第360章:彼女は既婚者だった(2)

関口遥は最初、桑原勝が新しいものに興味を持っただけだと思っていた……

しかし、彼がこれほど真剣だとは思わなかった。長年の付き合いで、周りに多くの女がいたが、誰に対してもこれほど真剣になったことはなかった。

唯一の例外は、人妻だった。関口遥も頭を抱えていた……

「それはまずいんじゃないか?」関口遥は、これは価値観が歪んでいるのではないかと思った。

「何がまずいんだ?結婚したからって離婚できないわけじゃない。
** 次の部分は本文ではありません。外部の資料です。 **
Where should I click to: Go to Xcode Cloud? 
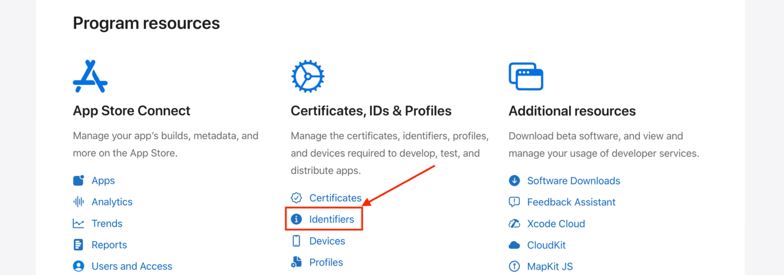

誰と誰がどうなるかなんて分からないだろう。芸能界を見てみろよ。あの大物俳優だって、奥さんと十数年結婚して、子供も十五歳になったのに、去年離婚して90年代生まれの若い嫁さんをもらったじゃないか。社会も時代も変わっていく。不可能だと思えたことも、次第に可能になっていく。桑原様、僕は支持しますよ。西尾聡雄なんて大したことない。気に入らないなら戦えばいい。ダメなら、俺たちが手伝う。GKなんて、どれだけ持ちこたえられるか見てみようじゃないか?」

矢野川は性急な性格で、すぐに熱くなるタイプだったので、考えも及ばず盲目的に支持した……

関口遥は、こんな短気な二人の兄弟を持つと心配で仕方がなかった……

御苑

青木岑と西尾聡雄は一晩中遊び、帰る頃にはバスもなくなっていた。

結局二人はタクシーで帰らざるを得なかった……

寝室にて

青木岑がシャワーを浴びてバスタオル姿で出てきた時。

西尾聡雄は本を置いて、傲慢に尋ねた。「全部脱ぐって約束したじゃないか?」

「あの……天気予報を見たら、夜は少し寒くなるみたいで、風邪をひかないように、やっぱりバスタオルのままがいいかな。」

「大丈夫、僕が暖めてあげるから。」

「やっぱりやめておこうかな。」

「つまり……約束を破るってことか?」西尾聡雄は青木岑を不満そうに見つめた。

青木岑は言葉を失った……

なぜ夫はこんなに記憶力がよくて、しかも容赦ないのだろう。

「もう、そんな目で見ないで。何か悪いことでもしたみたいじゃない。全部脱げばいいんでしょ。誰が怖いものか。でも、後で我慢できなくなっても知らないわよ。」

青木岑は勢いづいて、さっとバスタオルを脱ぎ、西尾聡雄が見る間もなく布団に潜り込んだ。

その素早さといったら……

「反応が早いね。よく見えなかったよ。」西尾聡雄は笑いながら言った。